What do the test strips say?
Also, you shouldn't have a 0 nitrate reading, give bottle #2 a good long shake before adding.


----------



## khillen (Jun 28, 2011)

No tap water was used without Prime since my 2 water changes and I only had test strips for ammonia and pH which always read 0 ammonia and normal pH. I was doing my nitrate test completely wrong. I took it again and it is reading between 40-80, looks more like 40. Ammonia is still the same, 0.25ppm. Also took the nitrite over again, didn't wait 5 min the first time I took it and it is reading 0.25ppm...now I am worried because I know nitrites are pretty bad. Should I do another water change?


----------



## GTZ (Apr 21, 2010)

Seeing how your nitrate is 40-80ppm, I wouldn't think there could be an ammonia or nitrite problem unless you've managed to kill off quite a lot of bacteria recently. You haven't done a huge cleaning of the tank, changed substrates or performed a thorough filter cleaning? The other possibility is a defective test kit, possible considering you're getting readings from both tanks.
In any case, daily water changes of 30-40% should bring nitrate down over the next couple of days, vacuum also.


----------



## khillen (Jun 28, 2011)

Nope, last _big_ tank change and filter clean was about 6 months ago, same substrate.

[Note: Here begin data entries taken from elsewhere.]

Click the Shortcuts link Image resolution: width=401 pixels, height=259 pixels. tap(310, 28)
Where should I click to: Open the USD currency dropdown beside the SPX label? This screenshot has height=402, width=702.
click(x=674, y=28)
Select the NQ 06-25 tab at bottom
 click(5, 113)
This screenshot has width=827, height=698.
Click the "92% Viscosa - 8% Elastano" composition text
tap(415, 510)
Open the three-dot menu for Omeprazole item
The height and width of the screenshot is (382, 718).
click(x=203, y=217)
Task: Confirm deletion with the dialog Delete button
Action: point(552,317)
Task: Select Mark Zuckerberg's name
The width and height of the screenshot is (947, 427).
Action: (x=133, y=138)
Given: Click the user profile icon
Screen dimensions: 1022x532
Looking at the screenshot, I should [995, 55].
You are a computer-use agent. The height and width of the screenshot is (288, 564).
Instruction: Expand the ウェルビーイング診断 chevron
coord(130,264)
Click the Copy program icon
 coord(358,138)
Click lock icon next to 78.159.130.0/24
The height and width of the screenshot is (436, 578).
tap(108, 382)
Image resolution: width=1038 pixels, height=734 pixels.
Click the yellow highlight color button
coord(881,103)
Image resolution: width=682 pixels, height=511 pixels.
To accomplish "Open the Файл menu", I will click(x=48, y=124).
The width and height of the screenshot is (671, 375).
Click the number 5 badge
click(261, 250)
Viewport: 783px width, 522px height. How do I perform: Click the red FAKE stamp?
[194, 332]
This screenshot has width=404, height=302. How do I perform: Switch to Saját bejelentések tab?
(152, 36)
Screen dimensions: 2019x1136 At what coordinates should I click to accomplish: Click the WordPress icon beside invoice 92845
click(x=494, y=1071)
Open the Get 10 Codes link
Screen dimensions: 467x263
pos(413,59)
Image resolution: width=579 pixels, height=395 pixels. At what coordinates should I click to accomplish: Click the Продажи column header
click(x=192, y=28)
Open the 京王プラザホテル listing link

Just changed about 60% of water and vacuumed meticulously. In two days I will test again and if the readings are still off I will just take my water in to get sampled at my LFS. Meanwhile I hope I can clear this up before my fish get here.


----------



## Ollie (Sep 22, 2009)

If you are able to get your hands on Reverse Osmosis water use some to test the accuracy of your test kit as IME test kits can be quite unreliable and your water may not be at fault at all

Regards

Ollie


----------



## khillen (Jun 28, 2011)

Ok I will try that. My nitrites are now at 0, nitrates 40.....ammonia the same of course, but then again I just did another tank change and added more prime. Taking it to my LFS to be tested tomorrow.


----------



## GTZ (Apr 21, 2010)

Take some tap water as well.


----------